**Exercise:**
The answer must be every line from the entries below that includes "câbles".

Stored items
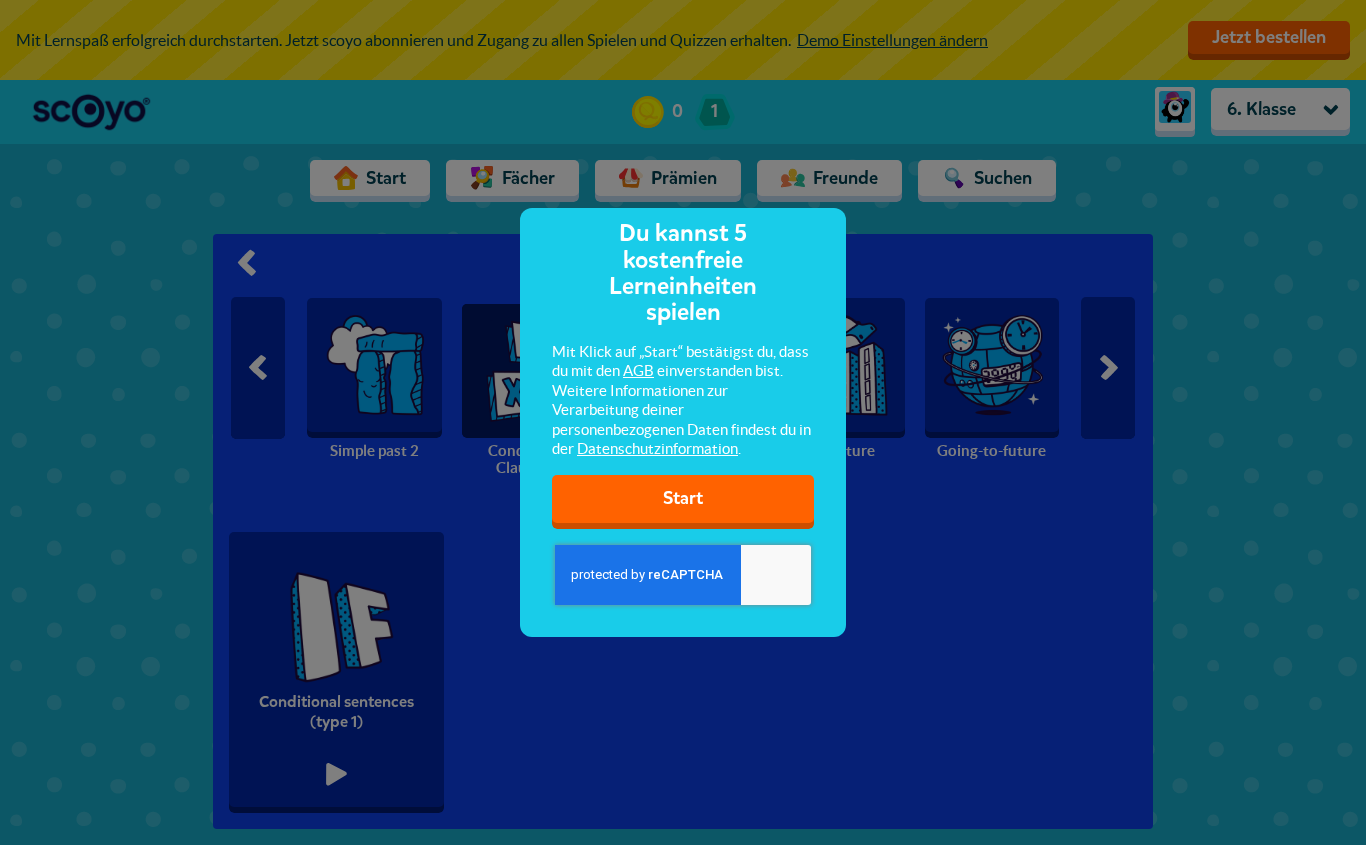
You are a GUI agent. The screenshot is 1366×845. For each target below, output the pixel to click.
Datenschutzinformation (657, 448)
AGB (638, 370)
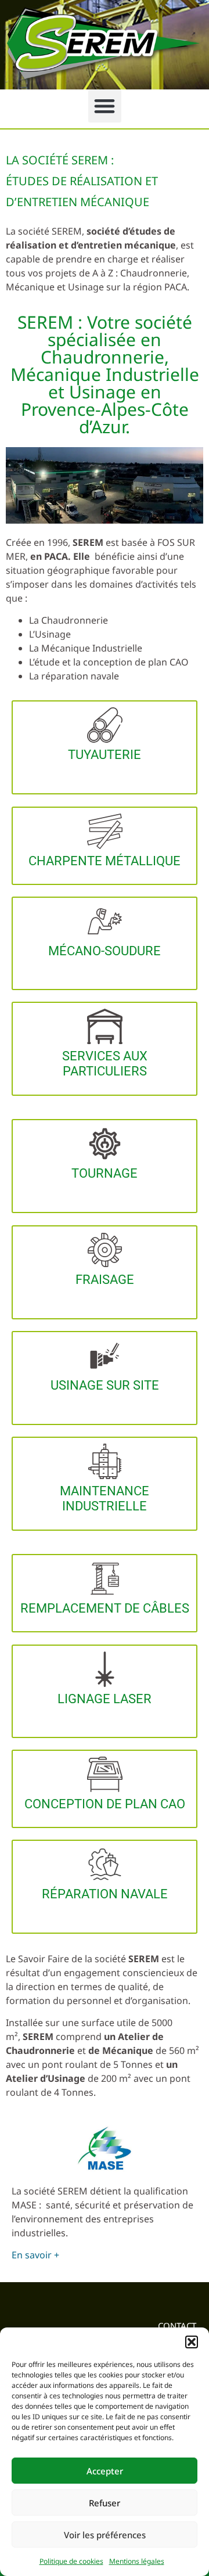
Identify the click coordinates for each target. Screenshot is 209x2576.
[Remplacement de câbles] (104, 1578)
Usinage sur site (105, 1385)
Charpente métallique (104, 861)
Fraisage (104, 1279)
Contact (177, 2326)
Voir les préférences (105, 2535)
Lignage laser (104, 1699)
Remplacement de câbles (104, 1608)
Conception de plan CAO (104, 1804)
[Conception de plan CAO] (104, 1774)
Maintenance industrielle (104, 1498)
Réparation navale (105, 1894)
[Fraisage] (104, 1250)
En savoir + (35, 2254)
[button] (191, 2342)
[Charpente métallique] (104, 831)
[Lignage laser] (104, 1669)
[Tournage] (104, 1143)
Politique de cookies (71, 2561)
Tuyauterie (104, 754)
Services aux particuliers (104, 1063)
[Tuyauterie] (104, 725)
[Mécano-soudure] (104, 921)
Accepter (105, 2471)
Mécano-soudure (104, 951)
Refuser (104, 2503)
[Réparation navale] (104, 1864)
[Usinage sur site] (104, 1355)
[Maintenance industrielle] (104, 1461)
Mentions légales (136, 2561)
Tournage (104, 1173)
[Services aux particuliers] (104, 1026)
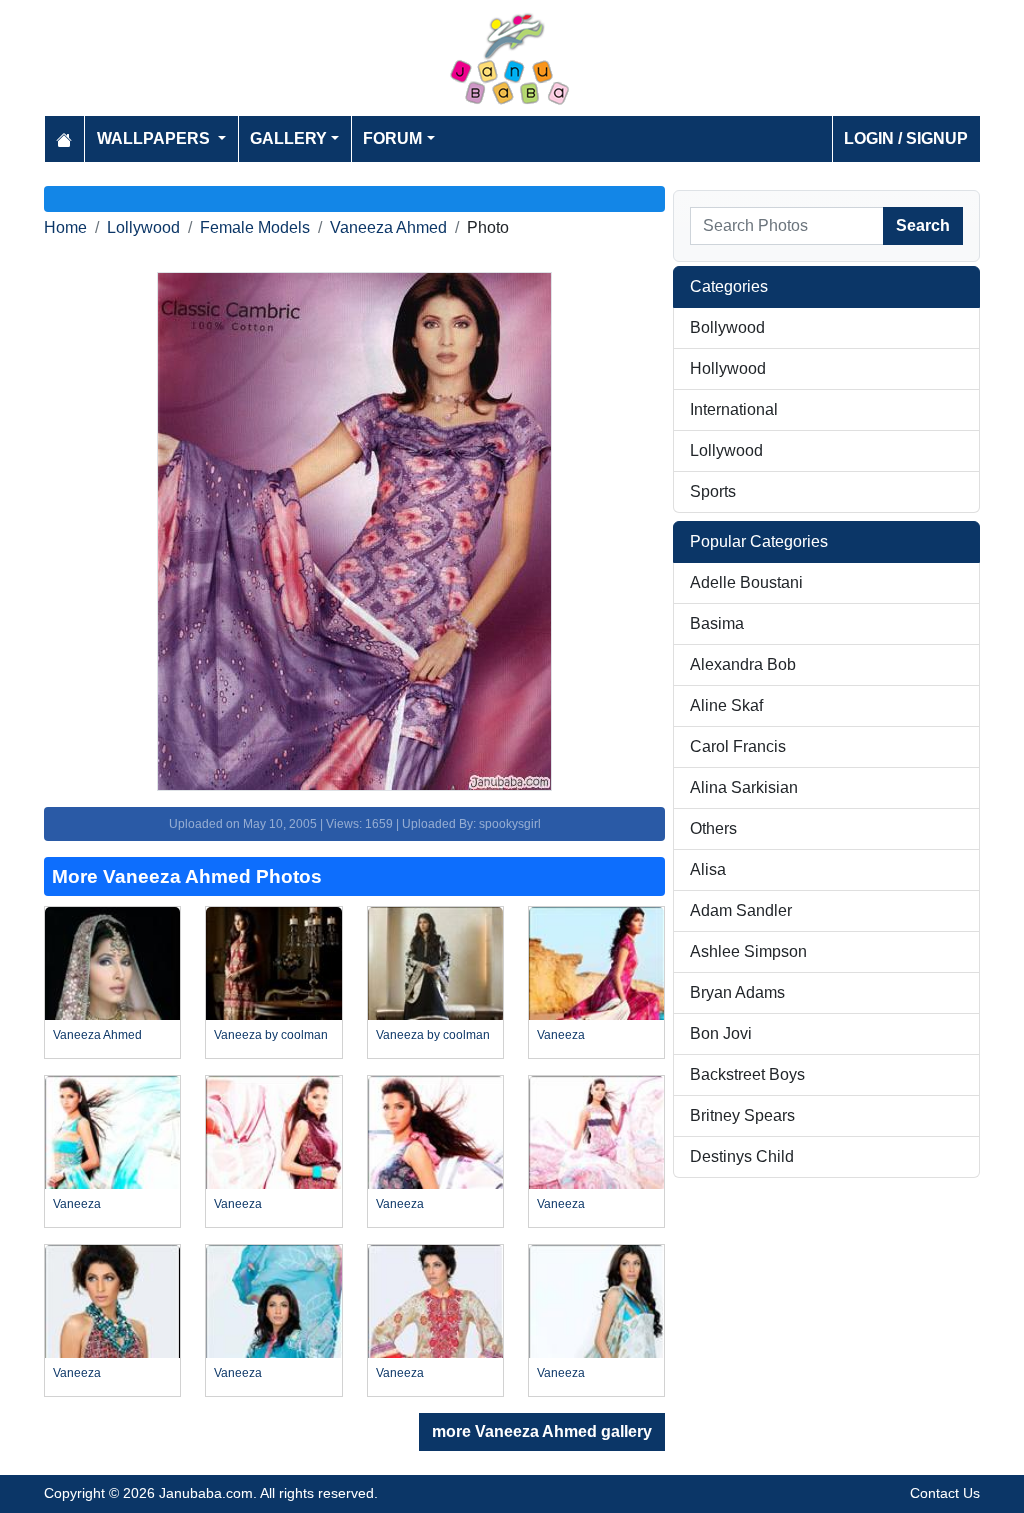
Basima (717, 623)
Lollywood (143, 227)
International (734, 409)
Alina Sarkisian (744, 787)
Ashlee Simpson (748, 951)
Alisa (708, 869)
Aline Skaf (726, 705)
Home (65, 227)
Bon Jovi (721, 1033)
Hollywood (728, 368)
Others (713, 828)
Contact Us (945, 1493)
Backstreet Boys (747, 1074)
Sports (713, 491)
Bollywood (727, 327)
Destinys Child (742, 1156)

**Your response:**
[Remplacement de câbles] (104, 1578)
Remplacement de câbles (104, 1608)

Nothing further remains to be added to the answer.